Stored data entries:

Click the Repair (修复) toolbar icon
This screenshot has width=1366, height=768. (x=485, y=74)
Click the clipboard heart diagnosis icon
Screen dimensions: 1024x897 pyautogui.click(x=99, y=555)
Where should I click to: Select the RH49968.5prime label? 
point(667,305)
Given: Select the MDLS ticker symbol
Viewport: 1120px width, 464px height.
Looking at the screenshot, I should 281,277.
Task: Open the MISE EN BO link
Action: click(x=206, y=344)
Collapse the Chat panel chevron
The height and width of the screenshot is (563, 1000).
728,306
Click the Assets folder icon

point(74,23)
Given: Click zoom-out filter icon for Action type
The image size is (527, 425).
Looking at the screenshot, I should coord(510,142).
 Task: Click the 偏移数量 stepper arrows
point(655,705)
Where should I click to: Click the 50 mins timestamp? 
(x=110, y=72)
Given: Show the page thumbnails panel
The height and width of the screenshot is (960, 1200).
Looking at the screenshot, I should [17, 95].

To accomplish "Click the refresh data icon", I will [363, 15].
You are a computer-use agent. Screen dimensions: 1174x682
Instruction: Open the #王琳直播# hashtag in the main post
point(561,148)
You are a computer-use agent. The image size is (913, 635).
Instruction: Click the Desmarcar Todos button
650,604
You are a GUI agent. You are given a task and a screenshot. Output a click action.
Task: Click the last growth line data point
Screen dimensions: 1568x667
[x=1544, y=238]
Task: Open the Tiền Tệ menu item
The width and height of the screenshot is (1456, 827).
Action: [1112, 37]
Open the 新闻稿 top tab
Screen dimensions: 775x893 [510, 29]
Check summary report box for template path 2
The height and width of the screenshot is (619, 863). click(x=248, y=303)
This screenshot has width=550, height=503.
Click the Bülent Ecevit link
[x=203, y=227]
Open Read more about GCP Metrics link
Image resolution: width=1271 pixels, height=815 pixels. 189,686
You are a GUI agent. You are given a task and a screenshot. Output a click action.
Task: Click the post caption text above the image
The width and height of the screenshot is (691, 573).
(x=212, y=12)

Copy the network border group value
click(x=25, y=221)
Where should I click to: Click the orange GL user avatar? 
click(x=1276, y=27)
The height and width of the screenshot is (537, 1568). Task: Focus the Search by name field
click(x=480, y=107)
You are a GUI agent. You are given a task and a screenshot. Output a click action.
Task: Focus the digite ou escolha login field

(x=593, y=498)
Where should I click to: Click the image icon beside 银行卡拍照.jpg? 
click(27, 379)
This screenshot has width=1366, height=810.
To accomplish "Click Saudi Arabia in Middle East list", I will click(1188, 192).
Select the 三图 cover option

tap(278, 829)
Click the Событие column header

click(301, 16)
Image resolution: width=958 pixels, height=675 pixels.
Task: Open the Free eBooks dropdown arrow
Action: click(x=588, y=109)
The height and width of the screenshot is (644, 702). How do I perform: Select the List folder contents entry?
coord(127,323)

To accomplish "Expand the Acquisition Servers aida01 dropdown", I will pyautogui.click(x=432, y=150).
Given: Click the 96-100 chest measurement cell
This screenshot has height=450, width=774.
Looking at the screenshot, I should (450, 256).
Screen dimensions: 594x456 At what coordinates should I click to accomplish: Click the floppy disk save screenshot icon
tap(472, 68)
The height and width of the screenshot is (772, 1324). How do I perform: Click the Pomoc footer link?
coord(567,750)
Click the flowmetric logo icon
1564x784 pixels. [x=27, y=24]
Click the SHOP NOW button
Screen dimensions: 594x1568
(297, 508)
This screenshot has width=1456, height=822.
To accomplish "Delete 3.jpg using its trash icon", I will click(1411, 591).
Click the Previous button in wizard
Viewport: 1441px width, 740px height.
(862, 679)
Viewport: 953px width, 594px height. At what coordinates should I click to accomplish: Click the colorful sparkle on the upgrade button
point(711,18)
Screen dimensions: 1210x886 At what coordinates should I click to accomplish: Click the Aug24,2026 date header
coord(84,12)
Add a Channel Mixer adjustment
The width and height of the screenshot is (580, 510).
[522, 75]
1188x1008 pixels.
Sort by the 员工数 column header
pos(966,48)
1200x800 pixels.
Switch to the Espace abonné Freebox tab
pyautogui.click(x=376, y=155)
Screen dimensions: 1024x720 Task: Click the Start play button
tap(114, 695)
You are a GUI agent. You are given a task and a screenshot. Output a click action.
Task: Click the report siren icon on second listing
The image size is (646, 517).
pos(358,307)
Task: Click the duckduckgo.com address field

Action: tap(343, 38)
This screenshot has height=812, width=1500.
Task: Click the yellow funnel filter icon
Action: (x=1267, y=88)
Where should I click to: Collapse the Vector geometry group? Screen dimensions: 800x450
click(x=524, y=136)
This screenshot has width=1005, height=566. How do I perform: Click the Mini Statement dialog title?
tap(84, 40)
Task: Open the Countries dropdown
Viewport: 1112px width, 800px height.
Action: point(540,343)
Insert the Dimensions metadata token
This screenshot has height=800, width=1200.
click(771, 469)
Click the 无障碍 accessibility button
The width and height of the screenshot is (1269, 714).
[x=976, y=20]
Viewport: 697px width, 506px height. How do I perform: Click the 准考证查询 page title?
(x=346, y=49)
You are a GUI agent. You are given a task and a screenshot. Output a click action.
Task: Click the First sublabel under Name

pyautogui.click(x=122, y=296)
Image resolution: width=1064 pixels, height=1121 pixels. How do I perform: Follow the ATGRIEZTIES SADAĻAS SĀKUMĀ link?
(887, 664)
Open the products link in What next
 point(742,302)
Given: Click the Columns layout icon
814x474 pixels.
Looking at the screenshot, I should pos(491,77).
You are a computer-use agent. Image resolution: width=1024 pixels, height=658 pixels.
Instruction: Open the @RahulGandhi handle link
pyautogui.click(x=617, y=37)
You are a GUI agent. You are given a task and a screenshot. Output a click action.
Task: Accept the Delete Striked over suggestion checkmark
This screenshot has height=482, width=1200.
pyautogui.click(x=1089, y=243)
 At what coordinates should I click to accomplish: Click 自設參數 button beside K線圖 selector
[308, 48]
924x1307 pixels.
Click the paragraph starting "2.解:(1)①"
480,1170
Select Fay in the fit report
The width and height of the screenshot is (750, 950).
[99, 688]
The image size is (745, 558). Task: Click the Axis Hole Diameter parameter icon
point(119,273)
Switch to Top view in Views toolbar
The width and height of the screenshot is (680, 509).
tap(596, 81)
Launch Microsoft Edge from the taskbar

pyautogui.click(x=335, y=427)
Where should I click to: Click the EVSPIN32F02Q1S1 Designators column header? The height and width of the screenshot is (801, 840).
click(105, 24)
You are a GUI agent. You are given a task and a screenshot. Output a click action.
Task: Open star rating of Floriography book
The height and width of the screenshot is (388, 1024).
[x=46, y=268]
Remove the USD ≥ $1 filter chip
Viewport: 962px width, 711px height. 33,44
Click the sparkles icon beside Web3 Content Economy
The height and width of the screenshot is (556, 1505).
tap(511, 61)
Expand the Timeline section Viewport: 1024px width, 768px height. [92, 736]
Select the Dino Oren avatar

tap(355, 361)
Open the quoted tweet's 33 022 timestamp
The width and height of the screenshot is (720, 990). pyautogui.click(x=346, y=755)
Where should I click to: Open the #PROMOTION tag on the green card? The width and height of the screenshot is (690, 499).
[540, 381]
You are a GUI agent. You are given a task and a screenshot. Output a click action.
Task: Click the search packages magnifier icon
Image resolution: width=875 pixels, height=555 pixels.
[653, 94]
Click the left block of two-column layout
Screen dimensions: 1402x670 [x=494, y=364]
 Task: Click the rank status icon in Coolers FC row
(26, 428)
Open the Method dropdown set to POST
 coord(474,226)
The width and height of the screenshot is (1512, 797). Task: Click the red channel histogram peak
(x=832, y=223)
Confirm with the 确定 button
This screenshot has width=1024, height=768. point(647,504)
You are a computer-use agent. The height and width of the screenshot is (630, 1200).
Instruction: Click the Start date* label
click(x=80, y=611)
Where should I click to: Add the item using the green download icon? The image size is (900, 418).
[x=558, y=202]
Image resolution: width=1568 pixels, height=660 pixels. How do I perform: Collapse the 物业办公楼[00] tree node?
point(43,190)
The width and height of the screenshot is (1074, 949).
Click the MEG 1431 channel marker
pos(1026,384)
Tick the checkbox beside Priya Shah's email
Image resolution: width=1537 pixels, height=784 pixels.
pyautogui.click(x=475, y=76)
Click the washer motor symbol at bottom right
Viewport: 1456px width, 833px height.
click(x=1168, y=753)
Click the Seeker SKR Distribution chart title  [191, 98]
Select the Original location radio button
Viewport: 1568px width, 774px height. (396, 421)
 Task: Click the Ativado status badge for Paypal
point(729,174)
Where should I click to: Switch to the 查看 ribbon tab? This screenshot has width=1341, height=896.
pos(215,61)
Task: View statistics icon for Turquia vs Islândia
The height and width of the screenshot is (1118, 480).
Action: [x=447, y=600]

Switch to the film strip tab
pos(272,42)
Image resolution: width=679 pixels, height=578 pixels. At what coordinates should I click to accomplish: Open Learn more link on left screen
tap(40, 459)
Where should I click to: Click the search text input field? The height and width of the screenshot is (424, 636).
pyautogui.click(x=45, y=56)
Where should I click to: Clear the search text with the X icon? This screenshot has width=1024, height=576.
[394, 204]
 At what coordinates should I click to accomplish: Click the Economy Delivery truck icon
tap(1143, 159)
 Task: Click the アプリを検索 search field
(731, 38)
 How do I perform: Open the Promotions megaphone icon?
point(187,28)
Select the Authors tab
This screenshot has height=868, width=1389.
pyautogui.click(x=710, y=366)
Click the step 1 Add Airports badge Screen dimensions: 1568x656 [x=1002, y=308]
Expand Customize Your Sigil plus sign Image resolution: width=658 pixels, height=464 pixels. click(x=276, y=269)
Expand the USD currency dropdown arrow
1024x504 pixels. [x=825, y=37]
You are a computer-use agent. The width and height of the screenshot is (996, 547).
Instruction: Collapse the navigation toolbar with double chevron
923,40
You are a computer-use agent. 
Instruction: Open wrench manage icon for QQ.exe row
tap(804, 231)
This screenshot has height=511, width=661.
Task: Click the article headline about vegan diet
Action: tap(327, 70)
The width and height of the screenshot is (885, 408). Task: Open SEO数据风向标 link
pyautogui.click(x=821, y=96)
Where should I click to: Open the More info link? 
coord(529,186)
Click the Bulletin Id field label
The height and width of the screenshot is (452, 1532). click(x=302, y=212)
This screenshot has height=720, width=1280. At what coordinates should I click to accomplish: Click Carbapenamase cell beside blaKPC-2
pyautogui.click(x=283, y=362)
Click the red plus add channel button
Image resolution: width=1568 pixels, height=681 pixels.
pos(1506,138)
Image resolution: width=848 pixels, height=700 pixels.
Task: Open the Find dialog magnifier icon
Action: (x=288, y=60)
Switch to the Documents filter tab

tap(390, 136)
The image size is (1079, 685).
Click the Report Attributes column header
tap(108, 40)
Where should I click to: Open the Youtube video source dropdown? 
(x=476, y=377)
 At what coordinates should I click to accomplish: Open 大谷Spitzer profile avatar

▸ Instructions for the task
Scan the data above for the word "plus". Copy every line in which it is found.

▸ Answer space
Expand Customize Your Sigil plus sign Image resolution: width=658 pixels, height=464 pixels. click(x=276, y=269)
Click the red plus add channel button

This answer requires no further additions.